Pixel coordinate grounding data
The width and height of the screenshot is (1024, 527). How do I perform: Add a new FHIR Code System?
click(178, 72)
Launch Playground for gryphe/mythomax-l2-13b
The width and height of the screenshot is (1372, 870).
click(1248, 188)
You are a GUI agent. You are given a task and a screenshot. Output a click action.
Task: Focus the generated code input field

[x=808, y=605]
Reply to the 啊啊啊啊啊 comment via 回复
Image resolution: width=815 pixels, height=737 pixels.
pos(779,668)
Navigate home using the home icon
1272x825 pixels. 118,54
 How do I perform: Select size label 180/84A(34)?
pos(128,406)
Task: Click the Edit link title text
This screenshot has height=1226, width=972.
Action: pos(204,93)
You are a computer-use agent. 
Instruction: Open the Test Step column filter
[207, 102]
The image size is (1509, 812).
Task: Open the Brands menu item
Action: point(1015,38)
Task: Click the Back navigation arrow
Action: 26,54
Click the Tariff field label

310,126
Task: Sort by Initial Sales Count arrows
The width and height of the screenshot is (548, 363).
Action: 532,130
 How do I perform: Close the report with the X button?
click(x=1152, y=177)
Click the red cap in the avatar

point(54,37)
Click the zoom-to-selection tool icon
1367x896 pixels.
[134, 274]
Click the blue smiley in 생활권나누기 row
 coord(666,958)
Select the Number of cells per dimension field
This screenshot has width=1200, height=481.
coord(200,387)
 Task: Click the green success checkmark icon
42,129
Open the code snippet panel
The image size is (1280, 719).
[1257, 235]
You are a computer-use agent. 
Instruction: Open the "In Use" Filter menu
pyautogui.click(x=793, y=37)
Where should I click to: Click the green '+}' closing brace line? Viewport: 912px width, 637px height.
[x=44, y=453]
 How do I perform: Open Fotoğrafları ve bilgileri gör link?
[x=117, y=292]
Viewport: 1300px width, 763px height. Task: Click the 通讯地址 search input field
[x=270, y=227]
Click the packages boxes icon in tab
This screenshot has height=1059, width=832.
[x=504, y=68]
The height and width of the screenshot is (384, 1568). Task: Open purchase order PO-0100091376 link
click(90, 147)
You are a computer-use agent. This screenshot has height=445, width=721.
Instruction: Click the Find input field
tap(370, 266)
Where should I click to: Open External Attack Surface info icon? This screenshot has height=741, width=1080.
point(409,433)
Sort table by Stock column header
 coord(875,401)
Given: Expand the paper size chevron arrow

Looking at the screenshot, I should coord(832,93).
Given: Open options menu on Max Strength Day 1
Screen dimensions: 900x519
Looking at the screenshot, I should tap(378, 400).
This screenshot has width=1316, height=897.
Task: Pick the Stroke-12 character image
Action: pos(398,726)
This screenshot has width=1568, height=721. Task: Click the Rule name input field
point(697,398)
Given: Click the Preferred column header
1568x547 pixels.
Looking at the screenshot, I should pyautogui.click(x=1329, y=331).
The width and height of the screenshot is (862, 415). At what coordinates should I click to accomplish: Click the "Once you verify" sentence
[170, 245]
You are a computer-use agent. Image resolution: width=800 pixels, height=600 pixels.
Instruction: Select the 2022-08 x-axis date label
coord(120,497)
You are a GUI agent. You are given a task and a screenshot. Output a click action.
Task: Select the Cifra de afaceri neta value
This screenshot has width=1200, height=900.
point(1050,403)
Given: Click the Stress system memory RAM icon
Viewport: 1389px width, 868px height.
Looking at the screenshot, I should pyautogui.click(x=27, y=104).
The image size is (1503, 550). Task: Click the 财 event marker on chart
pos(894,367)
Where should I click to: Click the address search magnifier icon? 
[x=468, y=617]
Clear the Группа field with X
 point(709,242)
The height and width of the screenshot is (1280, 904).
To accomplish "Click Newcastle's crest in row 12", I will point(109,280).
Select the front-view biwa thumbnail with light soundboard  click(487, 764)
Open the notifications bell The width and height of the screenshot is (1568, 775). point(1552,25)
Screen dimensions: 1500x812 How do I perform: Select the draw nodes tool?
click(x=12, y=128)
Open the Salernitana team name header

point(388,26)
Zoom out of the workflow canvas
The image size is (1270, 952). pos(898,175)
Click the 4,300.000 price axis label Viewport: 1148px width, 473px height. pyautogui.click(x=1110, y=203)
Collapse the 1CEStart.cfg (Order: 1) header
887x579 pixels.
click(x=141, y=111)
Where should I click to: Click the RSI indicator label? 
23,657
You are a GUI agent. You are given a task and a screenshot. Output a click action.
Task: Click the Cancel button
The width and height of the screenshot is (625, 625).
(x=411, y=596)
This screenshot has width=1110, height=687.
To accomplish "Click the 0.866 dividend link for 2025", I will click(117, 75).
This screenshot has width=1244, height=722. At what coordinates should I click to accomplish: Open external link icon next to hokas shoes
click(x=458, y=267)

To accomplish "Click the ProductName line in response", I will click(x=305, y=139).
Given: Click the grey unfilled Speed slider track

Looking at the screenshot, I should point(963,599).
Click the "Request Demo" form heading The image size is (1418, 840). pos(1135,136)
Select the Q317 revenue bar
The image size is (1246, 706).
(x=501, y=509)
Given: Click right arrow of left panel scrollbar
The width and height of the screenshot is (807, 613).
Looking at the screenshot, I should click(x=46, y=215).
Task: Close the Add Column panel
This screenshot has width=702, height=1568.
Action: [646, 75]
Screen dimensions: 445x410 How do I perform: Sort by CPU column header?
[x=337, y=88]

* [TASK DESCRIPTION]:
Restate each line above word for word.

* [ANSWER BELOW]:
The width and height of the screenshot is (1024, 527). How do I perform: Add a new FHIR Code System?
click(178, 72)
Launch Playground for gryphe/mythomax-l2-13b
The width and height of the screenshot is (1372, 870).
click(1248, 188)
You are a GUI agent. You are given a task and a screenshot. Output a click action.
Task: Focus the generated code input field

[x=808, y=605]
Reply to the 啊啊啊啊啊 comment via 回复
Image resolution: width=815 pixels, height=737 pixels.
pos(779,668)
Navigate home using the home icon
1272x825 pixels. 118,54
 How do I perform: Select size label 180/84A(34)?
pos(128,406)
Task: Click the Edit link title text
This screenshot has height=1226, width=972.
Action: pos(204,93)
You are a computer-use agent. 
Instruction: Open the Test Step column filter
[207, 102]
The image size is (1509, 812).
Task: Open the Brands menu item
Action: point(1015,38)
Task: Click the Back navigation arrow
Action: 26,54
Click the Tariff field label

310,126
Task: Sort by Initial Sales Count arrows
The width and height of the screenshot is (548, 363).
Action: 532,130
 How do I perform: Close the report with the X button?
click(x=1152, y=177)
Click the red cap in the avatar

point(54,37)
Click the zoom-to-selection tool icon
1367x896 pixels.
[134, 274]
Click the blue smiley in 생활권나누기 row
 coord(666,958)
Select the Number of cells per dimension field
This screenshot has width=1200, height=481.
coord(200,387)
 Task: Click the green success checkmark icon
42,129
Open the code snippet panel
The image size is (1280, 719).
[1257, 235]
You are a computer-use agent. 
Instruction: Open the "In Use" Filter menu
pyautogui.click(x=793, y=37)
Where should I click to: Click the green '+}' closing brace line? Viewport: 912px width, 637px height.
[x=44, y=453]
 How do I perform: Open Fotoğrafları ve bilgileri gör link?
[x=117, y=292]
Viewport: 1300px width, 763px height. Task: Click the 通讯地址 search input field
[x=270, y=227]
Click the packages boxes icon in tab
This screenshot has height=1059, width=832.
[x=504, y=68]
The height and width of the screenshot is (384, 1568). Task: Open purchase order PO-0100091376 link
click(90, 147)
You are a computer-use agent. This screenshot has height=445, width=721.
Instruction: Click the Find input field
tap(370, 266)
Where should I click to: Open External Attack Surface info icon? This screenshot has height=741, width=1080.
point(409,433)
Sort table by Stock column header
 coord(875,401)
Given: Expand the paper size chevron arrow

Looking at the screenshot, I should coord(832,93).
Given: Open options menu on Max Strength Day 1
Screen dimensions: 900x519
Looking at the screenshot, I should tap(378, 400).
This screenshot has width=1316, height=897.
Task: Pick the Stroke-12 character image
Action: pos(398,726)
This screenshot has width=1568, height=721. Task: Click the Rule name input field
point(697,398)
Given: Click the Preferred column header
1568x547 pixels.
Looking at the screenshot, I should pyautogui.click(x=1329, y=331).
The width and height of the screenshot is (862, 415). At what coordinates should I click to accomplish: Click the "Once you verify" sentence
[170, 245]
You are a computer-use agent. Image resolution: width=800 pixels, height=600 pixels.
Instruction: Select the 2022-08 x-axis date label
coord(120,497)
You are a GUI agent. You are given a task and a screenshot. Output a click action.
Task: Select the Cifra de afaceri neta value
This screenshot has width=1200, height=900.
point(1050,403)
Given: Click the Stress system memory RAM icon
Viewport: 1389px width, 868px height.
Looking at the screenshot, I should pyautogui.click(x=27, y=104).
The image size is (1503, 550). Task: Click the 财 event marker on chart
pos(894,367)
Where should I click to: Click the address search magnifier icon? 
[x=468, y=617]
Clear the Группа field with X
 point(709,242)
The height and width of the screenshot is (1280, 904).
To accomplish "Click Newcastle's crest in row 12", I will point(109,280).
Select the front-view biwa thumbnail with light soundboard  click(487, 764)
Open the notifications bell The width and height of the screenshot is (1568, 775). point(1552,25)
Screen dimensions: 1500x812 How do I perform: Select the draw nodes tool?
click(x=12, y=128)
Open the Salernitana team name header

point(388,26)
Zoom out of the workflow canvas
The image size is (1270, 952). pos(898,175)
Click the 4,300.000 price axis label Viewport: 1148px width, 473px height. pyautogui.click(x=1110, y=203)
Collapse the 1CEStart.cfg (Order: 1) header
887x579 pixels.
click(x=141, y=111)
Where should I click to: Click the RSI indicator label? 
23,657
You are a GUI agent. You are given a task and a screenshot. Output a click action.
Task: Click the Cancel button
The width and height of the screenshot is (625, 625).
(x=411, y=596)
This screenshot has width=1110, height=687.
To accomplish "Click the 0.866 dividend link for 2025", I will click(117, 75).
This screenshot has width=1244, height=722. At what coordinates should I click to accomplish: Open external link icon next to hokas shoes
click(x=458, y=267)

To accomplish "Click the ProductName line in response", I will click(x=305, y=139).
Given: Click the grey unfilled Speed slider track

Looking at the screenshot, I should point(963,599).
Click the "Request Demo" form heading The image size is (1418, 840). pos(1135,136)
Select the Q317 revenue bar
The image size is (1246, 706).
(x=501, y=509)
Given: Click right arrow of left panel scrollbar
The width and height of the screenshot is (807, 613).
Looking at the screenshot, I should click(x=46, y=215).
Task: Close the Add Column panel
This screenshot has width=702, height=1568.
Action: [646, 75]
Screen dimensions: 445x410 How do I perform: Sort by CPU column header?
[x=337, y=88]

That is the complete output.